**HOW TO COMPLETE THIS TASK**
Write out, word for word, every line in the data below from the one containing "Vergaderingen (279, 149)" to the one containing "9 de março de 2018 às 21:16 (431, 1074)", both of them included.

[[ MATERIAL SHOWN, beginning ]]

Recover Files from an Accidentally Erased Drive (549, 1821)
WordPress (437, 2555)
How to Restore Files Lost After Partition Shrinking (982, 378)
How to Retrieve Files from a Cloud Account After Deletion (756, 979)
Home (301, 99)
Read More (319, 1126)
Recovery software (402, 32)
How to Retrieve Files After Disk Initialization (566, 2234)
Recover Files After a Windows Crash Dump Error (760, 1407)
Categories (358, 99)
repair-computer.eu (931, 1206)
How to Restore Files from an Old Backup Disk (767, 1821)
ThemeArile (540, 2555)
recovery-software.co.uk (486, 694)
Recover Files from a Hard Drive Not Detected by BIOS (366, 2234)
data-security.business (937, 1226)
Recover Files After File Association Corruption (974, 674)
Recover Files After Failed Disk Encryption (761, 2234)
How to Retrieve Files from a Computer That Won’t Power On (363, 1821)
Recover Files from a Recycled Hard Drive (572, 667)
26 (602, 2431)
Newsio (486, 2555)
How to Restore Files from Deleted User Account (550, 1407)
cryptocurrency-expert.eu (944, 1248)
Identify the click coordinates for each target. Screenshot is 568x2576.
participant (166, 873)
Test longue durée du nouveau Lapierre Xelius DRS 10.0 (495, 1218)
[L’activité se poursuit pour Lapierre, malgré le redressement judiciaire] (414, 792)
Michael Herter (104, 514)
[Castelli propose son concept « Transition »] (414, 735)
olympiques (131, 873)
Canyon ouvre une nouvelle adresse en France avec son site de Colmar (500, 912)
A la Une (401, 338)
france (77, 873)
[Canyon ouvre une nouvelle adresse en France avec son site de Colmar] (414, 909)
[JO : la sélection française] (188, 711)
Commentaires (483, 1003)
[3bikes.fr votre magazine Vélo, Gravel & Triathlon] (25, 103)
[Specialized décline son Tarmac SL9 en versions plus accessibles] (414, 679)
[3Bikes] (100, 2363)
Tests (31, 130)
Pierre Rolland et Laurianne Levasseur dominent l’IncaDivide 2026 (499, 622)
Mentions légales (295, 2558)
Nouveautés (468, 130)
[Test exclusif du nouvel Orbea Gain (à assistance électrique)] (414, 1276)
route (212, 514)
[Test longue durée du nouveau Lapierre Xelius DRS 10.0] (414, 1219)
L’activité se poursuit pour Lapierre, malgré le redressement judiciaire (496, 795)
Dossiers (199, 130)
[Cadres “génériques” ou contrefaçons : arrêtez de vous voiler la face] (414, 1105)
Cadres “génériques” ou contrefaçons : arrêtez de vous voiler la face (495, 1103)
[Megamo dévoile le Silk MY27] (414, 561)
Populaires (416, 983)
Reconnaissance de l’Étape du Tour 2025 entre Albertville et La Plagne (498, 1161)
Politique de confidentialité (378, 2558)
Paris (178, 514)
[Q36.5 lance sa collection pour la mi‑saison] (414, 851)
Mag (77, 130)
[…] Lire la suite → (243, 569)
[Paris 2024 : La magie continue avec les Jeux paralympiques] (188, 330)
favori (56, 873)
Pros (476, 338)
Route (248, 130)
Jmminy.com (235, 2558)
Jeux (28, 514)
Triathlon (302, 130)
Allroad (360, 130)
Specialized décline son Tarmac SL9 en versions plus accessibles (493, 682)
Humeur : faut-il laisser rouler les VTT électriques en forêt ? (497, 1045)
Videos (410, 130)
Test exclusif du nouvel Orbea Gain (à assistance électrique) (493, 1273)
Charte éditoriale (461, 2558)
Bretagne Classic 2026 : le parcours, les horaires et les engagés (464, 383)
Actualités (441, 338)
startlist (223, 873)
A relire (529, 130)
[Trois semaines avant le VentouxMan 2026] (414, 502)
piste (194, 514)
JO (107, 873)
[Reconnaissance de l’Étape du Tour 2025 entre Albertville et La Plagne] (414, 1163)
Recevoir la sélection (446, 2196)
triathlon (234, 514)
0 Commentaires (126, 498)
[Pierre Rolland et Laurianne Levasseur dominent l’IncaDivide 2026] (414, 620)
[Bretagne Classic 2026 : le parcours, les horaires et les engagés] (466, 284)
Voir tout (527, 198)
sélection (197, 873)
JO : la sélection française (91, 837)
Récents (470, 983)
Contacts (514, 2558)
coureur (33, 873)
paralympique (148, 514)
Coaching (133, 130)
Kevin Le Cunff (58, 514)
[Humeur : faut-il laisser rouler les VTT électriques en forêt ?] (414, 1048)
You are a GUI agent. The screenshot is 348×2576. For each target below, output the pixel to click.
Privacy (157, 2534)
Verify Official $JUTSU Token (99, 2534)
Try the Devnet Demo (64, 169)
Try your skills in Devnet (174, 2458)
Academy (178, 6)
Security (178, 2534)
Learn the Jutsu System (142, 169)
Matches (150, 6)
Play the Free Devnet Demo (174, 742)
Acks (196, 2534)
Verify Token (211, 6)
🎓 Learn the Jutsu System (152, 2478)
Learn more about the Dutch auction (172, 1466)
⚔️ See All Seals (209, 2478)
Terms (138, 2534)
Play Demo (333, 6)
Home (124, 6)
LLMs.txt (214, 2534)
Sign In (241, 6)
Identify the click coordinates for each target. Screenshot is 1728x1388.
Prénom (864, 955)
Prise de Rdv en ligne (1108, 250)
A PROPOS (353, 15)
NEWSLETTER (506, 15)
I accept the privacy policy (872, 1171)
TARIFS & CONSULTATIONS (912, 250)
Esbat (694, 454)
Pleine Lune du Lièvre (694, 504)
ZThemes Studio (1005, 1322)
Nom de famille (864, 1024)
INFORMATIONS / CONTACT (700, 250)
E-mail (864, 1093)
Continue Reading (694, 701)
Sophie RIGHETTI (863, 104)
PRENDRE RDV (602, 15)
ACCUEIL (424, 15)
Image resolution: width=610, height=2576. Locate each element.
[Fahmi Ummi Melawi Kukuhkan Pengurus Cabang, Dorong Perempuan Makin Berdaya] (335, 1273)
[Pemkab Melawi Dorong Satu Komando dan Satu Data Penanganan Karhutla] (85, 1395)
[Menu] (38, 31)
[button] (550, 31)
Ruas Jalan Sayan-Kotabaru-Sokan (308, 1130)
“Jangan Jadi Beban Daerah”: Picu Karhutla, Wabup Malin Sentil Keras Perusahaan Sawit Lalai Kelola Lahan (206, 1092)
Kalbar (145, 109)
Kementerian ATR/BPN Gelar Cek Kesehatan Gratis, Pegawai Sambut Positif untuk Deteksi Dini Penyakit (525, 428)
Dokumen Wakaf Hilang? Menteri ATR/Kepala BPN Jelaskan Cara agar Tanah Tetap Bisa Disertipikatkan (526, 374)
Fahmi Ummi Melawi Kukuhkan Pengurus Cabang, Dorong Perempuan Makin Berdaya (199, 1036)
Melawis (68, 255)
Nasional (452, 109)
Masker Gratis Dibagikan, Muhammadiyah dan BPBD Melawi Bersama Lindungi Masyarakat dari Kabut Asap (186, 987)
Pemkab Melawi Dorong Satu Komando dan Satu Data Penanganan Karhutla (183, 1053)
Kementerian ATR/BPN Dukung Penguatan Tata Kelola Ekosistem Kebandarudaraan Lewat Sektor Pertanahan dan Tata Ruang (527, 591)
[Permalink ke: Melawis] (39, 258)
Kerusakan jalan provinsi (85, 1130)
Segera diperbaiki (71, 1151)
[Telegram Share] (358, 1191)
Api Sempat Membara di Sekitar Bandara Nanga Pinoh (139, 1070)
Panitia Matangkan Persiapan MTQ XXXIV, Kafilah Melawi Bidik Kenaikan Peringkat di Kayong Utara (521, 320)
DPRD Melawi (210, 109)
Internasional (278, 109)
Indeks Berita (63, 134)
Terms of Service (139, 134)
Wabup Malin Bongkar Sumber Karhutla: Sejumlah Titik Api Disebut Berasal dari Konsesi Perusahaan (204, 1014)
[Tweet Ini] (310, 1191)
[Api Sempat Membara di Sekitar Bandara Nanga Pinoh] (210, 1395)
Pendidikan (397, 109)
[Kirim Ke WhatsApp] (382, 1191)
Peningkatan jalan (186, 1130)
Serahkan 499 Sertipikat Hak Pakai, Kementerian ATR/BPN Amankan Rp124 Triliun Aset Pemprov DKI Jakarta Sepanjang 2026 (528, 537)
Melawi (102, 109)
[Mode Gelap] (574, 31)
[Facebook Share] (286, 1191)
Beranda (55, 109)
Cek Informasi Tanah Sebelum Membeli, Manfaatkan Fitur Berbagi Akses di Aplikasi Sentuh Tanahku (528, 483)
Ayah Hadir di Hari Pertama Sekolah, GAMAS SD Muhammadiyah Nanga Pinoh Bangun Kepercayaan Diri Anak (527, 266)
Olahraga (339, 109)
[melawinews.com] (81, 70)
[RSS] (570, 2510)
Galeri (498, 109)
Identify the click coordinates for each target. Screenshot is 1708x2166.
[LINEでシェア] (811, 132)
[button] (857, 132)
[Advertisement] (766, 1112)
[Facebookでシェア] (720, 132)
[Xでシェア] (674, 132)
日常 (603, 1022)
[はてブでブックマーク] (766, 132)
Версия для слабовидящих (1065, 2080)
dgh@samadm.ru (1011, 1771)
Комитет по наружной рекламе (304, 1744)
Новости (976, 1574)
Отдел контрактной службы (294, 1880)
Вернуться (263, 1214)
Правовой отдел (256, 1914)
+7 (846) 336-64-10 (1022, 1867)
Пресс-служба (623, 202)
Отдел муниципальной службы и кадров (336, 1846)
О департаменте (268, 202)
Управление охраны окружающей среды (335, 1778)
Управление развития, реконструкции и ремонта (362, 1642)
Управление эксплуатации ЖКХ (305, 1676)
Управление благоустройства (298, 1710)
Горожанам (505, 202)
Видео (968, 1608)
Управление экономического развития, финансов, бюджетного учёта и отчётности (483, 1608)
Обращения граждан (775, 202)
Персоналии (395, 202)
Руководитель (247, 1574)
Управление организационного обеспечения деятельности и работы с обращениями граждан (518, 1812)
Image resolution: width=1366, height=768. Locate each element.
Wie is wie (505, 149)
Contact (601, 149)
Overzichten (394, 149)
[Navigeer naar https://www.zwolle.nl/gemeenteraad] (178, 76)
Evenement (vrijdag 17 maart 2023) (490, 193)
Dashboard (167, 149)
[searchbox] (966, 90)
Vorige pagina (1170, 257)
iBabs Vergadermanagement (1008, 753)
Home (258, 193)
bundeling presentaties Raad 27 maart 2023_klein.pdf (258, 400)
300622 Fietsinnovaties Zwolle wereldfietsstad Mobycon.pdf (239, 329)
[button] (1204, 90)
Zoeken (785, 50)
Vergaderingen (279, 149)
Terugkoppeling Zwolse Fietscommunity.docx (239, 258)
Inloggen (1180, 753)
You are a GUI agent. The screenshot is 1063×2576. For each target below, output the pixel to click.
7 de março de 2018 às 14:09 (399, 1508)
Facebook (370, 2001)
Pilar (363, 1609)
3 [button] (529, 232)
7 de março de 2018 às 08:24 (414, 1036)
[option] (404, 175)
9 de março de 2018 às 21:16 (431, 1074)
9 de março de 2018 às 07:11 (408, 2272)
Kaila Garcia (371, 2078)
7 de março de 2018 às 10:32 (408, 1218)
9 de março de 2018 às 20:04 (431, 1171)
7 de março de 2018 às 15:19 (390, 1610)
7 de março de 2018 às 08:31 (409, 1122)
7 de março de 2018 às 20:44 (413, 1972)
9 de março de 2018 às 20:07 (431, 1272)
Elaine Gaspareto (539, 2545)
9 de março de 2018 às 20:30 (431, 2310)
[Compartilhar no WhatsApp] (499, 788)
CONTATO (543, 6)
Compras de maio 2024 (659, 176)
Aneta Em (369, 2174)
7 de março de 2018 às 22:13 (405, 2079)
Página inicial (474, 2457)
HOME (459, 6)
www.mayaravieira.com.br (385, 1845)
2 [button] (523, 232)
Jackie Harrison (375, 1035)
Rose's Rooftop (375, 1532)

[[ MATERIAL SHOWN, end ]]

**OUTPUT FOR THIS TASK**
Vergaderingen (279, 149)
Terugkoppeling Zwolse Fietscommunity.docx (239, 258)
Inloggen (1180, 753)
You are a GUI agent. The screenshot is 1063×2576. For each target below, output the pixel to click.
7 de março de 2018 às 14:09 (399, 1508)
Facebook (370, 2001)
Pilar (363, 1609)
3 [button] (529, 232)
7 de março de 2018 às 08:24 (414, 1036)
[option] (404, 175)
9 de março de 2018 às 21:16 (431, 1074)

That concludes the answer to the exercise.